According to a recent report from the Associated Press, the government is working to compensate some of the victims of this mysterious disease with payments of up to six figures. The AP cited a congressional aide and other officials in their report.

“Havana Syndrome” is the colloquial name for the mysterious brain injuries that people have suffered. The first cases were reported among personnel at the U.S. embassy in Cuba back in 2016, which is how it got its name.

Some former staff members of the State Department as well as current staffers as well as their families who ended up suffering what the AP’s sources termed “qualifying injuries” would be getting payments between around $100,000 to $200,000 each.

The AP sources said that the exact amount of the payouts would be determined by the severity and extent of the injuries that the victims suffered. The injuries are all to the brain, and include brain damage, cognitive damage, problems with hearing and sight, and vertigo.

The payments are only going to be given out to employees of the State Department as well as their dependents. Other victims will have compensation given to them through the federal agency with which they are employed.

Roughly 20% of the victims who suffered “Havana Syndrome” were employed by the State Department. Most of the others were employed by either the Department of Defense or the CIA, which both have their own separate medical policies.

President Joe Biden signed the HAVANA Act into law last year, which set the terms for the compensation for the victims. The State Department plans to publish the full details of the compensation plans next week.

Following the publication of the plan, there will be a 30-day time period during which public comments will be collected on it. After that, it will become final, unless changes are made.

The final ruling will be made in conjunction with the State Department, the Office of Personnel Management as well as the Office of Management and Budget.

The State Department wouldn’t comment specifically on the compensation plan to the AP. The agency only said that the HAVANA Act authorizes them “to provide payments to personnel for certain qualifying injuries to the brain.” The Act also requires the State Department to publish their plans for implementing the relief, and they said that part would happen “soon.”

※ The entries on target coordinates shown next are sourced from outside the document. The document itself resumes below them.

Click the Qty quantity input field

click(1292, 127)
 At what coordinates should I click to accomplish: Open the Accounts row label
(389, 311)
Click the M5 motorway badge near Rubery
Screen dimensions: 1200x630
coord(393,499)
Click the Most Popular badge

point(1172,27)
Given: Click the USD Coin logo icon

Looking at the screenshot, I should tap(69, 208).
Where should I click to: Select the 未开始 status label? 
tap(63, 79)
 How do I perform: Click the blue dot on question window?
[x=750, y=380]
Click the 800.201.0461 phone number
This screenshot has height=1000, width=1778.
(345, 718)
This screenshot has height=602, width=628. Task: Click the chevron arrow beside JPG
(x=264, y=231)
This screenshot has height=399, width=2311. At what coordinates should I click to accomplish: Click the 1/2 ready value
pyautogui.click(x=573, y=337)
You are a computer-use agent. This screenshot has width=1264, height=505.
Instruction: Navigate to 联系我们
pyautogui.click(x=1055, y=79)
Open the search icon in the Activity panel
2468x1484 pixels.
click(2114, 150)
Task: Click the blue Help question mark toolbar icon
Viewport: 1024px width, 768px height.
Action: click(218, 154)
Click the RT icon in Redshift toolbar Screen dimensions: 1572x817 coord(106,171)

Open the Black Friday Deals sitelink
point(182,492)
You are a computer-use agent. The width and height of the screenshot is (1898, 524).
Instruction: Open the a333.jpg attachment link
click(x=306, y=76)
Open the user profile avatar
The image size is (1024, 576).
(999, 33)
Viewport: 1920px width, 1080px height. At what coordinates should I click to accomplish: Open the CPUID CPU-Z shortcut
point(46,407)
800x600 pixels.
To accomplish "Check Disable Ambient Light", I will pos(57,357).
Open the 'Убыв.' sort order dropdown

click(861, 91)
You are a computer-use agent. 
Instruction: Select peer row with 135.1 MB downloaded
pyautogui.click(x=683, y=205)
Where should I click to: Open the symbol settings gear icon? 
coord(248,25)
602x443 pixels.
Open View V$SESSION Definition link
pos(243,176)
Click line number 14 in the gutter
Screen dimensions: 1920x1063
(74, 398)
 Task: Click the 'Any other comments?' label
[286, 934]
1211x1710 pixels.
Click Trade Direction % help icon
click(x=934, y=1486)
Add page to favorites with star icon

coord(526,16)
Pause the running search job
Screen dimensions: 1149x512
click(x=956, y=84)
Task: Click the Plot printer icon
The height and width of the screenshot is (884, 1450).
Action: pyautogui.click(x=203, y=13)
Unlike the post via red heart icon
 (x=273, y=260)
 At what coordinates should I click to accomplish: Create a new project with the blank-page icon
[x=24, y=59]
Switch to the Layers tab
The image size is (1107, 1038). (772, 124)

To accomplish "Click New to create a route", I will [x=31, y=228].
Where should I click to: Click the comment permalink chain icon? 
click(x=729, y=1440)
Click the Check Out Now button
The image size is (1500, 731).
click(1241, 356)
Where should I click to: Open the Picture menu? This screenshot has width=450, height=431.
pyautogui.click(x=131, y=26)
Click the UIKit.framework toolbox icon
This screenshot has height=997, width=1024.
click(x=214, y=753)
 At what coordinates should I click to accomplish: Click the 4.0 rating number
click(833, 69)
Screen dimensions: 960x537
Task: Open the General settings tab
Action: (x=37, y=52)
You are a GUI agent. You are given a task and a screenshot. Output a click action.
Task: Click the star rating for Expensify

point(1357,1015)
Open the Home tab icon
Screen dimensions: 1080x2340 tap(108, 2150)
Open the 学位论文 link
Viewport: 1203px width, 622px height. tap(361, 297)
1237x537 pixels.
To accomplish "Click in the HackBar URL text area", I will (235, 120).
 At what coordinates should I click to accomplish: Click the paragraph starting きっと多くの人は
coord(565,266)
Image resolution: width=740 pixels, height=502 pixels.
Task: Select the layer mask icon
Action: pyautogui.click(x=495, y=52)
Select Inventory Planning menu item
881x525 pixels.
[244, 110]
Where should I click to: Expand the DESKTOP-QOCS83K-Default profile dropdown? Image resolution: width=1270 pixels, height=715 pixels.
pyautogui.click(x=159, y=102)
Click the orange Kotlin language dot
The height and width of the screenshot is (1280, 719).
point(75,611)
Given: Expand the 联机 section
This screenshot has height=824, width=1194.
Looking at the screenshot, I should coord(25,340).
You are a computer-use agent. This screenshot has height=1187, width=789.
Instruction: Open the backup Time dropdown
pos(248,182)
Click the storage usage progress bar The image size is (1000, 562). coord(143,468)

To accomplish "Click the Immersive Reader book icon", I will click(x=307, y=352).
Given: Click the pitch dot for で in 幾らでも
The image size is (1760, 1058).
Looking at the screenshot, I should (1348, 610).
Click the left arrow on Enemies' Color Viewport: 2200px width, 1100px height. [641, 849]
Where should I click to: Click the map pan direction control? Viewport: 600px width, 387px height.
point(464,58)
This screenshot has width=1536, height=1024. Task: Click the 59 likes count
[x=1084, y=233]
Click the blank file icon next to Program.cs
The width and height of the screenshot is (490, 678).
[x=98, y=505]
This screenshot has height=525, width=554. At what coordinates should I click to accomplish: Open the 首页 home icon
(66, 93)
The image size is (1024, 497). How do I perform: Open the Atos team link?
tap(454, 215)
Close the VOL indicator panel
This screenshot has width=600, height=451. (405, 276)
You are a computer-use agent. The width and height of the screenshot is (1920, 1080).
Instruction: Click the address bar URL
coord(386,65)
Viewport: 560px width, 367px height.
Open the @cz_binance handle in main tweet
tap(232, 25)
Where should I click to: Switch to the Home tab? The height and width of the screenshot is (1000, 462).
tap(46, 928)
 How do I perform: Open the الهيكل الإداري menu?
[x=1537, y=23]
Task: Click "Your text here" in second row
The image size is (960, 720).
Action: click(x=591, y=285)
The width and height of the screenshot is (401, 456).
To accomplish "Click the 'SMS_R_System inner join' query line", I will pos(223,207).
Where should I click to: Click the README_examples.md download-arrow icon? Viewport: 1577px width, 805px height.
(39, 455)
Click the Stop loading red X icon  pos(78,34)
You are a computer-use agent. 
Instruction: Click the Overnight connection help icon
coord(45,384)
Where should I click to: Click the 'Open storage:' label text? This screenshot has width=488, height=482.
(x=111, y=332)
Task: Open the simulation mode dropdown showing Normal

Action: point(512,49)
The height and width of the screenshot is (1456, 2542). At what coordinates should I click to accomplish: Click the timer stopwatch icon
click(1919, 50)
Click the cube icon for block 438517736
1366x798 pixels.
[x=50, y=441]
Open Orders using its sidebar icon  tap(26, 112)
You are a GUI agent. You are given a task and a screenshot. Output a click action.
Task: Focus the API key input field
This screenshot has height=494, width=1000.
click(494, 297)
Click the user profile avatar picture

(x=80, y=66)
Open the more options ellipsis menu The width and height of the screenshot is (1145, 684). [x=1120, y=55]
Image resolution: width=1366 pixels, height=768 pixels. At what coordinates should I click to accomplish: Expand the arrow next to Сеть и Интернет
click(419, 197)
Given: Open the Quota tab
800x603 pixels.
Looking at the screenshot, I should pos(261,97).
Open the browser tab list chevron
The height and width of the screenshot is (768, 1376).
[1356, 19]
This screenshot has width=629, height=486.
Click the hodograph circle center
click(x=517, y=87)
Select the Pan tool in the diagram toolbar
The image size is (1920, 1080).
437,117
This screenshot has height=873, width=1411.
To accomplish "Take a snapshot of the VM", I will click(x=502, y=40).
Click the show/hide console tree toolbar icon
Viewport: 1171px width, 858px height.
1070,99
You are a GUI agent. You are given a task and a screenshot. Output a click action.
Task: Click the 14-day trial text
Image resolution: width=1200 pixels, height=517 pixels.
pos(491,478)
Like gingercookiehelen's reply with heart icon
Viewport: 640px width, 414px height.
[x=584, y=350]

Physicians, government officials and scientists have spent the last six years trying to discover the roots of Havana Syndrome, but they haven’t yet been able to determine any cause for the injuries. Some people have speculated that they could have come as a result of an attack from some foreign power.

While the original cases were reported in Cuba in 2016, there have now been attacks reported in almost 70 countries across the globe. Reports of attacks have dropped significantly since the start of 2022.